Market Intel / November 15, 2021

Credit: United Soybean Board 

Nobody goes there anymore, it’s too crowded.

  • Yogi Berra (and others)

In recent months, we’ve been sharing stories about crowded West Coast ports.  These stories could leave the impression that port traffic is stopped dead. That is, one might think the ports are so crowded that nothing is moving. To the contrary, trade volume through these ports is breaking records. U.S. agricultural exports were projected to be a record $173.5 billion in the fiscal year that ended with September, and on the other side, U.S. imports of manufactured goods were worth $1.24 trillion (with a “t”) in the six months ending with September, 24% above a year ago and 13% above the same period in 2019, our last “normal” year.

But the ports are struggling to keep this pace up, and the unevenness of deliveries is causing problems across our economy.

Part of what is driving that import volume has been record imports of consumer goods by American consumers, many of whom are flush after months of staying home (and some are still reluctant to leave the house.) Instead, they are buying record amounts of “stuff,” including electronic gadgets for their home entertainment, building materials for their home improvements, and furniture for their home decor.

Furniture, for example, is big and bulky and a lot of it comes from overseas through West Coast ports. Long delivery delays have been getting longer, as furniture imports are up 32% in 2021 through September.  Electronics take up less space in a container, but imports of stereos and televisions are up 26%.

In addition, the economy is recovering rapidly after the long COVID pause, so the demand for all sorts of goods needed to keep our farms, factories and services operating is up, as well. Delays in the deliveries of these goods are causing cascading problems through the entire economy, including delays in fertilizer imports, difficulties getting computer chips and spare parts from overseas, and the shortage of available containers, which is putting a crimp in our record agricultural exports and contributing to inflation. (We highlighted this last month.)

This is made worse by a shortage of long-haul truckers; the American Trucking Association estimates that the industry is short by 80,000 drivers overall.

So, what do we do about it? 

There have been policy proposals and recommendations. Some can help soon, but many will take considerable time and investment.

Some have suggested routing more “stuff” through ports in the East Coast states that have already made investments in expansion to create additional capacity. This is happening to some degree, but it requires longer routes from Asia, tying up ships and containers that are already in short supply.

Others have suggested that Americans should simply buy less stuff. That’s a tough sell.

But maybe we can buy different stuff. Or non-stuff. And the holidays may be just the time to do it.

Shortening the supply lines

Most of the year, we need what we need.

But the holidays are a time when the thought counts most of all, and that thought can fit (and count) in a smaller package or a package from closer by.

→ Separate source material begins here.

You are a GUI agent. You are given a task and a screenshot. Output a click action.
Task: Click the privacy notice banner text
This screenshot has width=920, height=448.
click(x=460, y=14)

If you order a couch made in Asia today, it almost certainly won’t arrive until well into the new year, and when it does come, it will contribute to the short-run port difficulties.

But if you pick up a cheese box (and a quart of maple syrup and a fruit basket) from the farm stand or farmer’s market down the road, you’ll have something special and you’ll take a load off the supply chain.

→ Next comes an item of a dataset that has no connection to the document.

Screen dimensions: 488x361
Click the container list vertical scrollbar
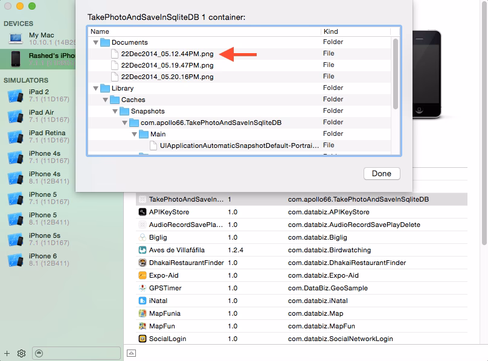(396, 74)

If you buy that new TV, even off the shelf, it will be replaced with another order to be delivered through our strained transportation system.

But if you buy a gift certificate to a favorite restaurant on Main Street or make a donation to a local charity, you’ll create a memory and you’ll make room for imported goods more critical to farmers and factories.

Am I saying imports are bad? Not at all. Trade is important to American agriculture. But the pandemic shook up our economy, and the entire supply chain is struggling to catch up. Taking the time to enjoy what’s close by this season can give our ports and shippers a little breathing room to grow and adjust.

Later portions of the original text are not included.